Thomas King is a Canadian-American First Nations author/scholar/ historian/presenter/radio show host who won the Order of Canada in 2004. He hosted the Dead Dog Café on CBC and currently works as an English professor at the University of Guelph. He is known for being critical of both Canadian and American governments, exploring Native experiences and oral storytelling as literature. He was the first Massey lecturer of aboriginal descent.

#1: Lolita (1955) by Vladimir Nabokov
By far the most uncomfortable book I’ve ever read, Lolita was also beautiful. It got under my skin and dragged out empathy where I didn’t really want empathy to begin with. Giving me full goosebumps, it’s the only novel to have sent me to bed mentally tormented. Written in first-person narrative, you really don’t want to be inside the mind of a sick and twisted, horribly selfish pedophile, yet you begin to feel sympathy for him. At so many points, I just wanted to shake him and shout “hey! Get up – it’ll be okay!” Even though this man has literally kidnapped and fetishes over this young pre-teen girl.

This young girl has her childhood ripped out from under her, torn away from those who could have provided her with a healthy childhood, and our narrator is the one entirely at fault. It makes you want to strangle him. Yet she is ultimately the master of the situation. She controls him in a sense, taking full advantage of his sick and twisted mind.

Did you ever think you’d come out of a novel thinking restorative justice could work in cases of pedophilia? I didn’t. Now I do. This novel is traumatizing in the most incredible ways, making it my #1 favourite novel of 2017.

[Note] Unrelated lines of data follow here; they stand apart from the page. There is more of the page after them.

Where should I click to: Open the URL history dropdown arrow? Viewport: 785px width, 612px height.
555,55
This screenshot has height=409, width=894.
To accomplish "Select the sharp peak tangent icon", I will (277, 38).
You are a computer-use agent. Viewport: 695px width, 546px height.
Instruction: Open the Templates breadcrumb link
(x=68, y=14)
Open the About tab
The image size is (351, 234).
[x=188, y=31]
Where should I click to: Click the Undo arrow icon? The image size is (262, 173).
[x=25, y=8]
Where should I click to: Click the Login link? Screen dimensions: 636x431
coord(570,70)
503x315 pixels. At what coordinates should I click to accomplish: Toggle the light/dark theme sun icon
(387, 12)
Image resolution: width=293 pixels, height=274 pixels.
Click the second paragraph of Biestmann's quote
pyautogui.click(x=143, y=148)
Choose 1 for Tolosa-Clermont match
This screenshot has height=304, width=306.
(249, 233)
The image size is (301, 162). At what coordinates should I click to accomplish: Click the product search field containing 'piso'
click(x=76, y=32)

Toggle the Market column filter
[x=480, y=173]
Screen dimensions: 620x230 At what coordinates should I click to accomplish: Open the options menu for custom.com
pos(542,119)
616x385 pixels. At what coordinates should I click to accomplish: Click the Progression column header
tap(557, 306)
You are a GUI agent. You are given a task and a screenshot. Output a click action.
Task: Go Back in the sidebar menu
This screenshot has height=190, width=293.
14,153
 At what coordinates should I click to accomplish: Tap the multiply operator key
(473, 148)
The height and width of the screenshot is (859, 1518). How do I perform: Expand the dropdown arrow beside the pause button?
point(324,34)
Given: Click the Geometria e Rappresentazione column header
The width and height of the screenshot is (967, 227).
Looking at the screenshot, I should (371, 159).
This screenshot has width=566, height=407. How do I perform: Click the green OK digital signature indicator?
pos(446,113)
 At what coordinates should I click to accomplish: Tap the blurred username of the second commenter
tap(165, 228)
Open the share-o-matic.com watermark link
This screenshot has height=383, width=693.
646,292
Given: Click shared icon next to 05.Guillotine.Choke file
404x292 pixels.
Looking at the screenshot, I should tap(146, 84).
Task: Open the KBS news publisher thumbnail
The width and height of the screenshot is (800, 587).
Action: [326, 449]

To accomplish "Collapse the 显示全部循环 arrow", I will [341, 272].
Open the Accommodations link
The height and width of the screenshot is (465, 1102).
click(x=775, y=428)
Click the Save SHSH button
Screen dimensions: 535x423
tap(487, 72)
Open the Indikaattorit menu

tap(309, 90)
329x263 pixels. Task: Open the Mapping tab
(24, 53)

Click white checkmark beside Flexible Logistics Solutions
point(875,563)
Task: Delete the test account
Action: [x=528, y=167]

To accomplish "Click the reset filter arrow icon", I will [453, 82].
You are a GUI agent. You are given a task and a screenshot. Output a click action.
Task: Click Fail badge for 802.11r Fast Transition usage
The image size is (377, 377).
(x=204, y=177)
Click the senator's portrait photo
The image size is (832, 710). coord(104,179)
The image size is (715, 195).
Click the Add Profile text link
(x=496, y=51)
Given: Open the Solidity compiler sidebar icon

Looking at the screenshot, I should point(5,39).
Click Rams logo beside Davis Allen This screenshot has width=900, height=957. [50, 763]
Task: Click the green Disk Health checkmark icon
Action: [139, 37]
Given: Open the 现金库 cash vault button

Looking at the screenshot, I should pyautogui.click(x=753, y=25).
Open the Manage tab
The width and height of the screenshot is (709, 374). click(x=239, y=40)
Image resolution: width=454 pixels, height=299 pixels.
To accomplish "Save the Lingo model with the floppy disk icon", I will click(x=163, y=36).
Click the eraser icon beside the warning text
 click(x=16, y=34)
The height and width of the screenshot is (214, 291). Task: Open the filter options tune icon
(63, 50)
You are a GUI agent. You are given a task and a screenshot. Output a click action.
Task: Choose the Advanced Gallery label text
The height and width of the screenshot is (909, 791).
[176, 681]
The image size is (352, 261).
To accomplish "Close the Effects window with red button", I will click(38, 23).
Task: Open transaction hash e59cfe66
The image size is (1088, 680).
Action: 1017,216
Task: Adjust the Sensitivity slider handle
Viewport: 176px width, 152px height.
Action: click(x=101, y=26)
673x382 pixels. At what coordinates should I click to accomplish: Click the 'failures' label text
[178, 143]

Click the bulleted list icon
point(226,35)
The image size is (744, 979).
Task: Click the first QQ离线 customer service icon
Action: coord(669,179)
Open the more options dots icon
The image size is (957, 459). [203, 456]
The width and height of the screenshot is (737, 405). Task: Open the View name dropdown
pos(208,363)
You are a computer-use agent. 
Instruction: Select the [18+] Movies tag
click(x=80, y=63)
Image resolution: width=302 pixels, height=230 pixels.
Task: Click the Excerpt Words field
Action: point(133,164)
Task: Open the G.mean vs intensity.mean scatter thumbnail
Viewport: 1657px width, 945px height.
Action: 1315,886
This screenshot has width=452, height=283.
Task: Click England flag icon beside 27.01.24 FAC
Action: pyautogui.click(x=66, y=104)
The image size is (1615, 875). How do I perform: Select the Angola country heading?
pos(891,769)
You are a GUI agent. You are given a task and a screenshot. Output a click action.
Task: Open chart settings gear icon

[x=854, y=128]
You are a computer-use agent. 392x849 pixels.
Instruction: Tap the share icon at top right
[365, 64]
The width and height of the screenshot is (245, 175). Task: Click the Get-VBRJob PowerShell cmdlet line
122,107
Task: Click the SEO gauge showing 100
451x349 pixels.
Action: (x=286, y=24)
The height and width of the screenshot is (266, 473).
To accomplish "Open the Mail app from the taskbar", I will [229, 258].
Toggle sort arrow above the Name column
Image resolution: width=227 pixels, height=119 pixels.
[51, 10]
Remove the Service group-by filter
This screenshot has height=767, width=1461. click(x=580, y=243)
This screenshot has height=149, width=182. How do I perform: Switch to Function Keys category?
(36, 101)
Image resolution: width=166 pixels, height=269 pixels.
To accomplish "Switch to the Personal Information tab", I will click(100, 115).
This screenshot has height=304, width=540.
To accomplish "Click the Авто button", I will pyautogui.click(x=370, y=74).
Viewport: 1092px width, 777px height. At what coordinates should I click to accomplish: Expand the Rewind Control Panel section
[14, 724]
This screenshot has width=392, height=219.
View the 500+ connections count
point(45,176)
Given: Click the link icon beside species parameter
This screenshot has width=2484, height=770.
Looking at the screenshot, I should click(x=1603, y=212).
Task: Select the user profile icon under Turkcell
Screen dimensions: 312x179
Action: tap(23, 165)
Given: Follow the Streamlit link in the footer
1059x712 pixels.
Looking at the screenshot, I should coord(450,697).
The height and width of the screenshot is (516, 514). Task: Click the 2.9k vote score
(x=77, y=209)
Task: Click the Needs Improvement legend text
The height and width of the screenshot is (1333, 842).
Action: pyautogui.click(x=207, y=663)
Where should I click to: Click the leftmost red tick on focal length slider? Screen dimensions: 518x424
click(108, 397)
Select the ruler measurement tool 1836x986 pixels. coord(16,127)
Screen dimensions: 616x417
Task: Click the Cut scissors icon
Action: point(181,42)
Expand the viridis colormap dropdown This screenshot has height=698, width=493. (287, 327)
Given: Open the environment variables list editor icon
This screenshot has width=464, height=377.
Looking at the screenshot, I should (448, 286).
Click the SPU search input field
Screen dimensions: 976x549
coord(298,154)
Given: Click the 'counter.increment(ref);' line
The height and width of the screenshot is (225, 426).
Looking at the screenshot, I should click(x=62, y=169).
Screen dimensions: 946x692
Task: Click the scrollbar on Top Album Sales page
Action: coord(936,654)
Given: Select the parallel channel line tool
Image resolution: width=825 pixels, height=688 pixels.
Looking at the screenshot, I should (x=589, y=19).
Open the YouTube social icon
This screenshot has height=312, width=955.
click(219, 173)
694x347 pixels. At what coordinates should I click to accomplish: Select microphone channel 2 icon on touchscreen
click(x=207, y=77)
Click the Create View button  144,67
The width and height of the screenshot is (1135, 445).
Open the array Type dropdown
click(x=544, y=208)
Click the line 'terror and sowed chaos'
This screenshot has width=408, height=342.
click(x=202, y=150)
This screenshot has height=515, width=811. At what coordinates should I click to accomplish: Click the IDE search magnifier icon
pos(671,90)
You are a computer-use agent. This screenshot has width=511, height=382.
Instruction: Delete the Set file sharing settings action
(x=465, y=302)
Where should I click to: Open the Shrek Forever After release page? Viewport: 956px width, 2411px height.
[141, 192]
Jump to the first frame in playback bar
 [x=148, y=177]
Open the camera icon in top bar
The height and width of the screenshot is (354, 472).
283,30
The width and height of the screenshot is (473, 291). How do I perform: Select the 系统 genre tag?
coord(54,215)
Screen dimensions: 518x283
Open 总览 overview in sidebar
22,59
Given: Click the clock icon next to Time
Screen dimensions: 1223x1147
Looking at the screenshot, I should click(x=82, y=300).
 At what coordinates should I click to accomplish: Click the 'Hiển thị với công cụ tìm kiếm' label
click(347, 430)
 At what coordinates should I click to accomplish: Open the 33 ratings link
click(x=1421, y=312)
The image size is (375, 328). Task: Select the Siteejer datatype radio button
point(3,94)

Vladmir Nabokov was a Russian literature professor and lepidopterist (butterfly collector/researcher) who lived and taught in the States. A rather bitter old man, he was vocal in his prejudice against female authors and described Left-wing protestors as “goofy hoodlums”. He was also said to have stared at blue butterfly genitals for six hours a day, seven days a week. True story. Pretty sure he was also investigated for pedophilia himself and it would not surprise me. This was one sketchy dude.


Honourable Mention:
Uncle Tom's Cabin (1852) by Harriet Beecher Stowe
I have no idea where to put this novel. No, I didn’t enjoy it, but I’m glad I read it. An important piece of literature in understanding race relations in the United States. A supposedly anti-slavery work, the story is still so racist. Written by white folks who were against slavery for other white folks with other thoughts on slavery, the novel still leaves black people as objects to be governed and manipulated by white people rather than full, independent human beings with the right to determine their own fates.

So this book left a strange and bitter taste in the back of my mouth. Obviously slavery is shitty and apparently this novel played an important role in changing white people’s opinions on slavery back in the day, inspiring pro-slavery offshoots such as “Aunt Philis’ Cabin”.

But if this novel were written today, it would be immediately shut down for being racist as hell, and rightly so. Can we, as white people, please stop taking some weird self-given authority to tell other races how to be and what to do? It’s kinda creepy.